對麵的女子將瓶塞塞回了小白瓷瓶中,將小白瓷瓶放在了石桌上,整個人沒有了剛開始的散漫和隨性,臉上多了一絲嚴肅和正經。
這個樣子看起來倒更像是一個醫師了,不過,四爺現在無暇顧及這些,他並沒有直接回答女子的問題,而是問道。
“爺剛剛說過,你隻用告訴我,這毒藥來自哪兒,和什麼方法可以解開它就好,其他的,你無需知道。”
四爺再次重申了一遍自己的要求,可是對麵的女子仍舊不改自己的立場。
“倘若說隻是尋常毒藥,我大可按照你剛剛說的那些,告訴你也無妨,可是若是換了它,可就不能是單單告訴你們它是什麼,就能解決的了。”
女子在說話的時候,瞟了一眼那放在石桌上的小白瓷瓶,態度堅決,絲毫不願意退步。
一時間,四爺和對麵的女子兩人四目相對,各自都不願意退讓。
蘇培盛在旁邊看著,替四爺著急,便打圓場。
“爺,告訴她也無妨,大不了過了今夜……”
蘇培盛的話沒有說完,卻是做了一個割脖子的動作,便是要來震懾一下對麵那不知好歹的女子。
四爺知道了蘇培盛什麼意思,無非就是倘若對麵的女子不能夠保守秘密,那便隻能做一個死人,死人不會開口說話,自然也就不會透露出什麼其他的事兒來。
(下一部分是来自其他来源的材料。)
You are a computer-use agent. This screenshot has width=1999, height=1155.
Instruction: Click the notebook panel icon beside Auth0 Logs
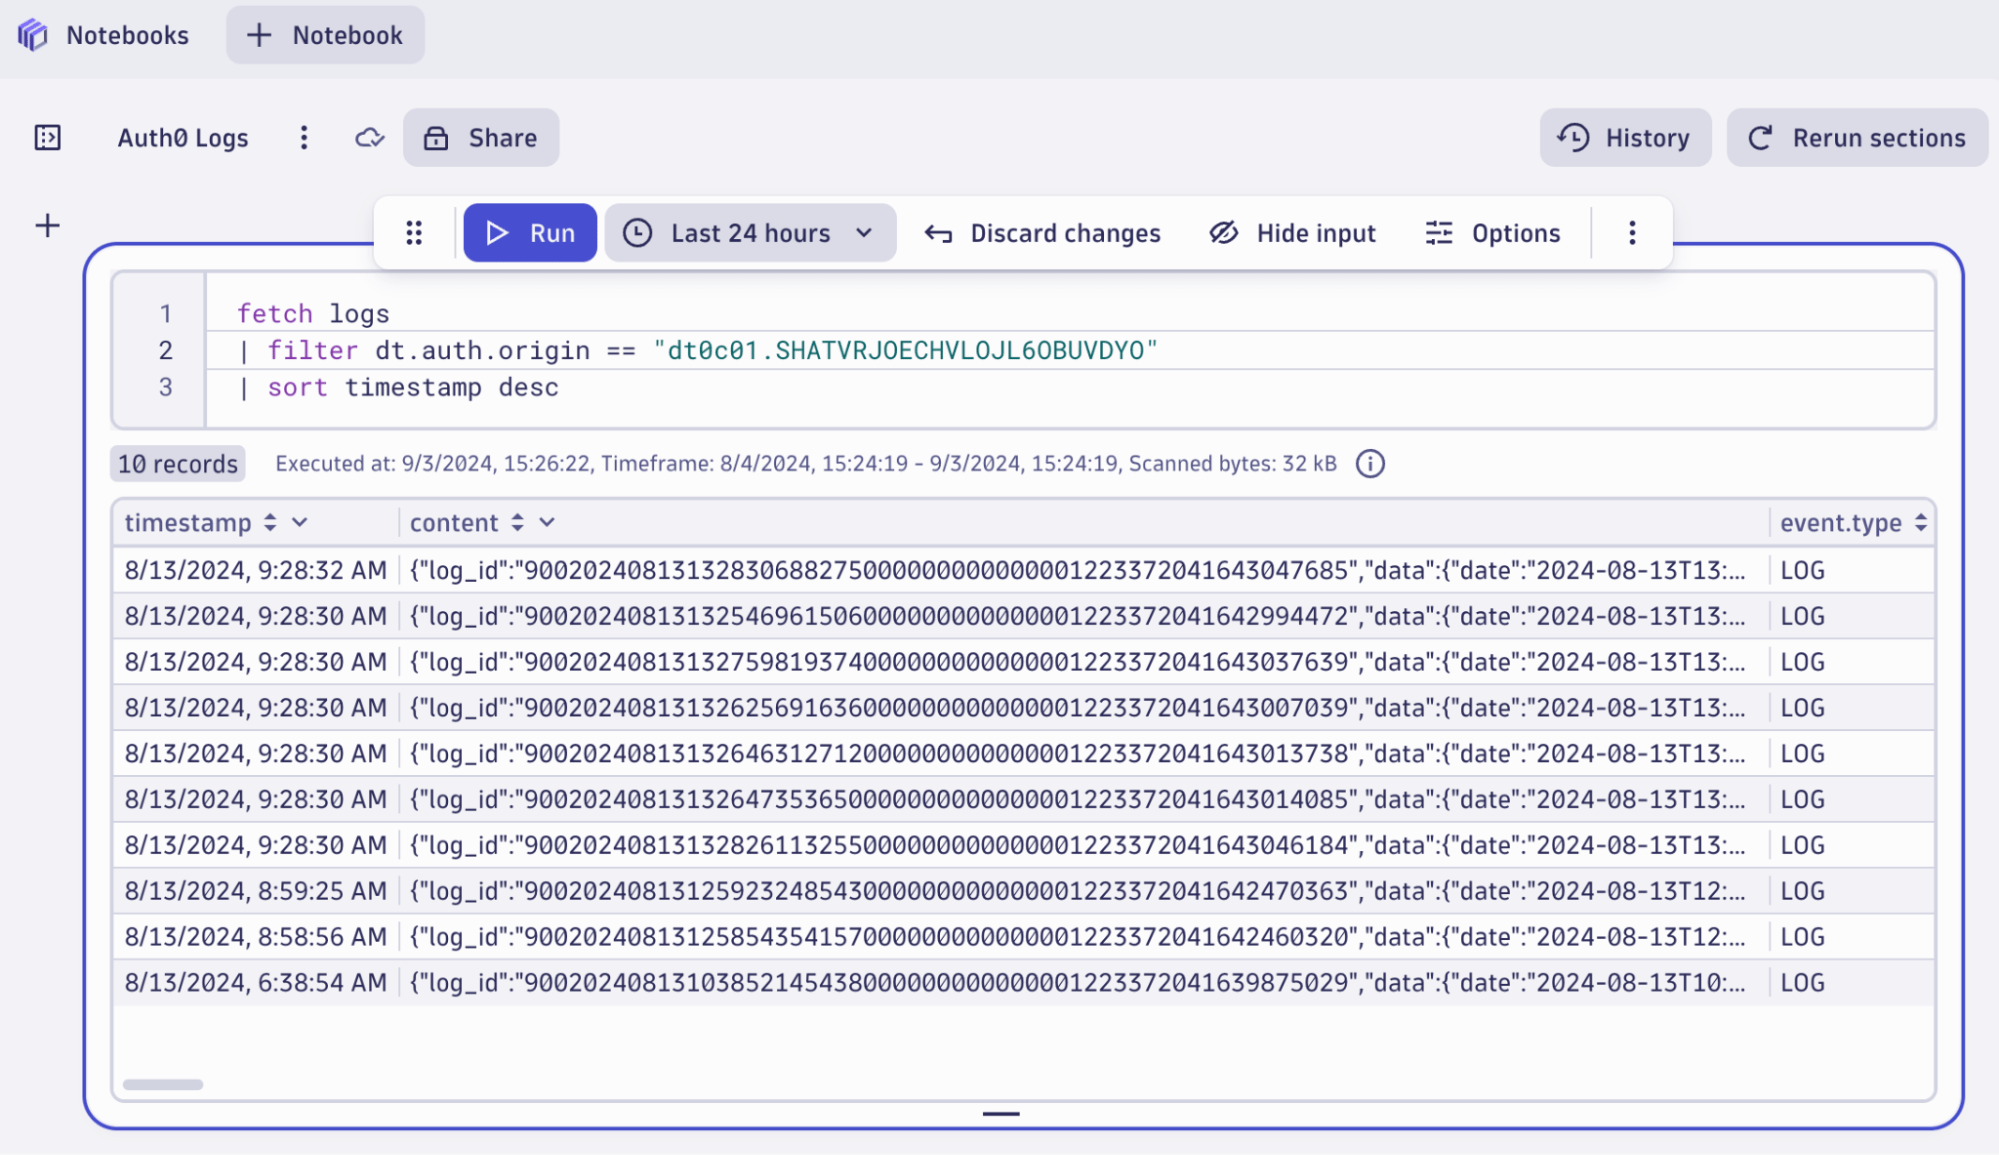47,137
四爺的指尖輕輕地敲打著石桌的桌麵,他在思考,對麵的這個女子到底值不值得賭一把。
“這位爺,我連你們是哪個阿哥都不關心,自然不會去好奇你們的家事兒。”
見四爺還在思量,女子又恢複了最開始的那般散漫和隨意。
蘇培盛見對麵的女子一下子就識破了他們的身份,心裏咯噔了一下,四爺卻是很淡定。
“別瞪我,就你那尖著捏嗓子說話的,除了公公,還能是什麼?”
說著,女子像是故意挑釁的看了一眼蘇培盛的全身,臉上擺明了滿不在乎。
“好,爺告訴你也無妨,隻是你可要管好自己的嘴,莫要到處亂說。”
“這舌頭若是不想要了,爺大可以幫你拔了。”
對麵被威脅的女子,默默的咬了咬自己的舌頭,這才收回了散漫,認真的聽著四爺說話。
“至於這藥從哪兒來的,隻是家宅裏有人陷害,搜出來的罷了,至於投毒的那人從哪兒來的,爺也不知道。”
“說了和沒說沒區別。”
女子認真的模樣在聽到四爺模棱兩可,自己也不清楚的答案後,便消失了,又恢複了那副隨性的模樣。
“算了,就當我日行一善了,我可以告訴你,這藥不是京都的藥,約莫是西域那邊的毒草製成的。”
“可真巧,恰好我前不久還在研究這毒草,今日你就送上門來了。”
四爺的關注點在“西域”兩字上,如今,雖還沒有緊閉國門,卻也限製了有些東西的流入,這外邦的毒草,又是如何出現在了自己府上的呢?
聽到女子恰好前段時間有在研究,四爺眼中帶著希望的看著女子。
“那姑娘可有破解之法?”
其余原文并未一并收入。